# PAGE EXCERPT start

FWIW the commit log could use a bit more context, perhaps from your
previous description, about the original semantics of _INITED flag.
E.g., it's always been rather vague to me, probably because it seems to
be a remnant of some no longer fully in place functionality.

> Signed-off-by: Dave Chinner <dchinner@redhat.com>
> ---
>  fs/xfs/xfs_log.c      | 79 ++++++++++++++++++---------------------------------
>  fs/xfs/xfs_log.h      |  4 ---
>  fs/xfs/xfs_log_cil.c  | 13 +++++----
>  fs/xfs/xfs_log_priv.h | 18 ++++++------
>  fs/xfs/xfs_trans.c    | 24 ++++++++--------
>  5 files changed, 55 insertions(+), 83 deletions(-)
> 
> diff --git a/fs/xfs/xfs_log.c b/fs/xfs/xfs_log.c
> index f6006d94a581..a45f3eefee39 100644
> --- a/fs/xfs/xfs_log.c
> +++ b/fs/xfs/xfs_log.c
> @@ -496,8 +496,8 @@ xfs_log_reserve(
>   * This routine is called when a user of a log manager ticket is done with
>   * the reservation.  If the ticket was ever used, then a commit record for
>   * the associated transaction is written out as a log operation header with
> - * no data.  The flag XLOG_TIC_INITED is set when the first write occurs with
> - * a given ticket.  If the ticket was one with a permanent reservation, then
> + * no data. 

	      ^ trailing whitespace

> + * If the ticket was one with a permanent reservation, then
>   * a few operations are done differently.  Permanent reservation tickets by
>   * default don't release the reservation.  They just commit the current
>   * transaction with the belief that the reservation is still needed.  A flag
> @@ -506,49 +506,38 @@ xfs_log_reserve(
>   * the inited state again.  By doing this, a start record will be written
>   * out when the next write occurs.

# PAGE EXCERPT end

=== PROBLEMS ===
a - Answer these questions using the patch review excerpt:
(i) Whose name appears on the Signed-off-by line?
(ii) According to the summary line, how many insertions and deletions does the change make?
(iii) Which flag does the removed comment line say is set when the first write occurs with a given ticket?
b - List every file path that appears in the change summary of the patch review excerpt.
c - Reproduce the patch review excerpt from "E.g., it's always" up to and including "insertions(+), 83 deletions(-)".
The data have no role in any of these tasks.

# INFORMATION SHOWN start

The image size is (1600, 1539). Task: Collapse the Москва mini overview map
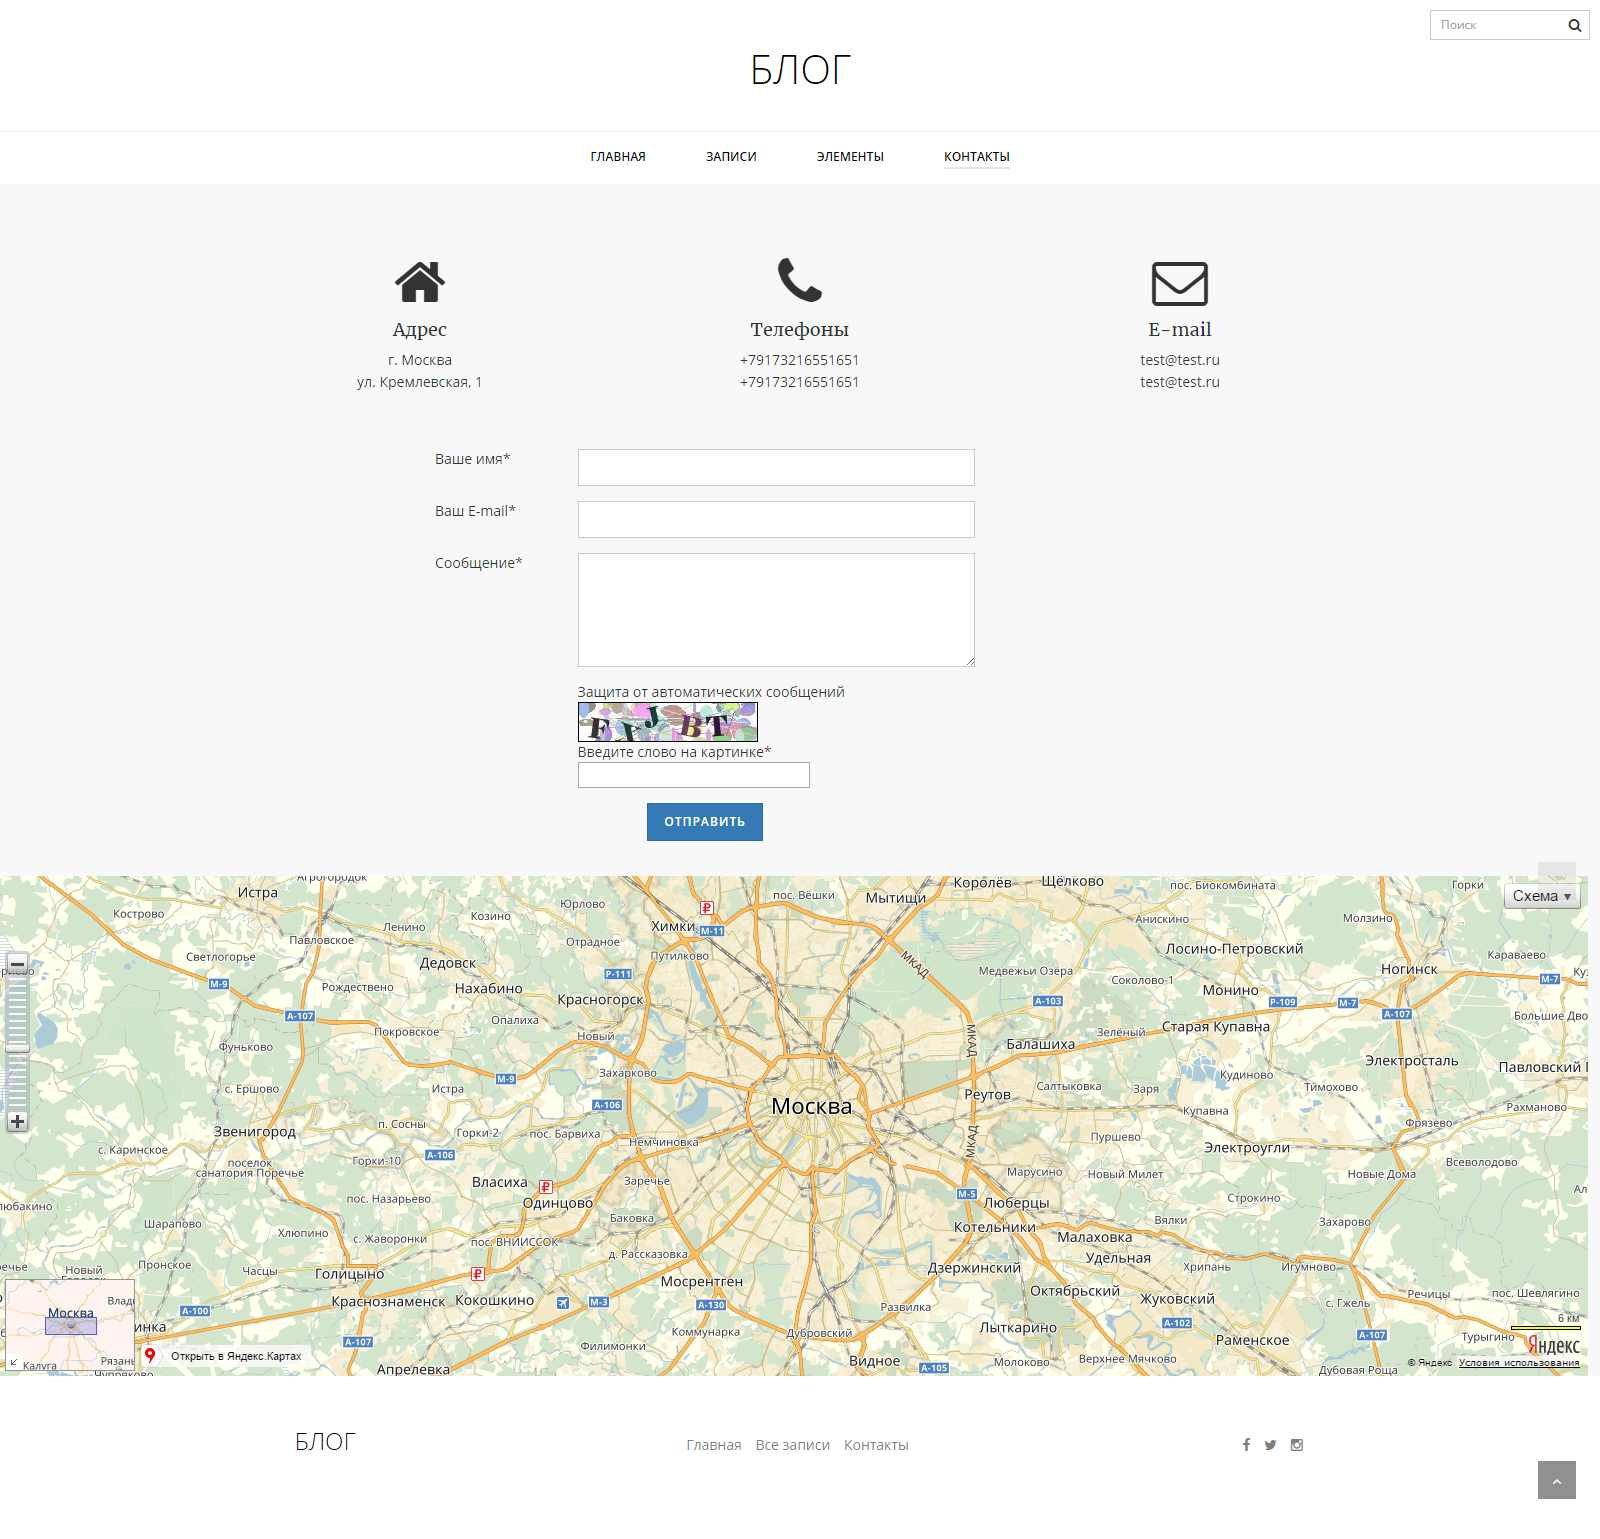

# INFORMATION SHOWN end

=== FULL SOLUTIONS ===
a -
(i) Dave Chinner
(ii) 55 insertions and 83 deletions
(iii) XLOG_TIC_INITED

b -
fs/xfs/xfs_log.c
fs/xfs/xfs_log.h
fs/xfs/xfs_log_cil.c
fs/xfs/xfs_log_priv.h
fs/xfs/xfs_trans.c

c -
E.g., it's always been rather vague to me, probably because it seems to
be a remnant of some no longer fully in place functionality.

> Signed-off-by: Dave Chinner <dchinner@redhat.com>
> ---
>  fs/xfs/xfs_log.c      | 79 ++++++++++++++++++---------------------------------
>  fs/xfs/xfs_log.h      |  4 ---
>  fs/xfs/xfs_log_cil.c  | 13 +++++----
>  fs/xfs/xfs_log_priv.h | 18 ++++++------
>  fs/xfs/xfs_trans.c    | 24 ++++++++--------
>  5 files changed, 55 insertions(+), 83 deletions(-)